Highlight

菌株与培养条件

本研究使用的菌株和质粒详见附表S1。使用大肠杆菌DH-5α（诺唯赞生物技术有限公司）进行质粒构建，甲基化质粒采用大肠杆菌EC135 pM.Bam（Zhang et al., 2012）。本研究分离的地衣芽孢杆菌MW03（MW03）作为基因改造的起始菌株。温度敏感型穿梭质粒pKSV7（Meng et al., 2020）用于基因敲除，穿梭载体pHY300PLK（Takara）用于基因过表达。
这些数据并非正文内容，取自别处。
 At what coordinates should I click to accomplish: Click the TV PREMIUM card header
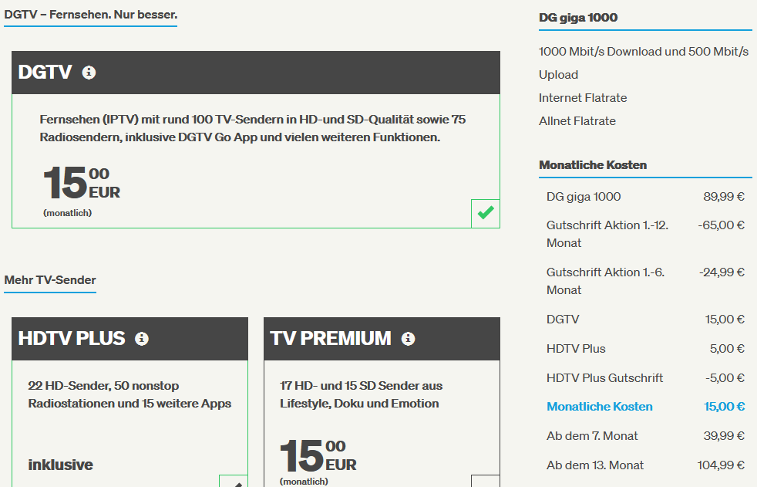point(382,339)
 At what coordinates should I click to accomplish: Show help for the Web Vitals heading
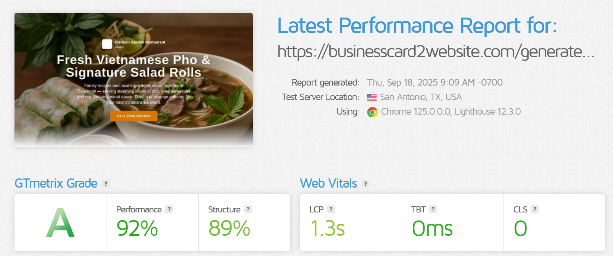tap(365, 184)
高产2,3-BD和乙偶姻的地衣芽孢杆菌菌株筛选与鉴定

初步筛选出9株能在70 g/L葡萄糖浓度下快速生长的菌株。通过发酵液检测发现，样品色谱峰保留时间（4.739 min和4.231 min）与2,3-BD和乙偶姻标准品（分别为4.832 min和4.198 min）高度匹配。如图2D所示，MW03菌株表现出最优的2,3-BD和乙偶姻合成能力，其全基因组测序显示acoR和budC基因存在特异性突变。

Conclusions

本研究通过基因编辑和代谢工程策略，系统解析了地衣芽孢杆菌MW03中acoR和budC基因在2,3-BD和乙偶姻生物合成中的关键功能。敲除acoR基因解除其对乙偶姻转化的抑制，使乙偶苷效价提升21.2%至75.09 g/L；budC基因敲除使乙偶姻效价提高49.2%达90.71 g/L，同时使D-(-)-2,3-BD光学纯度显著提升至92.7%。通过过表达alsD基因使2,3-BD产量进一步提高61.9%，最终在acoR突变株中实现121.97 g/L的2,3-BD产量和2.03 g/L·h的生产强度。该协同策略为工业化生产高光学纯度2,3-BD提供了创新性解决方案。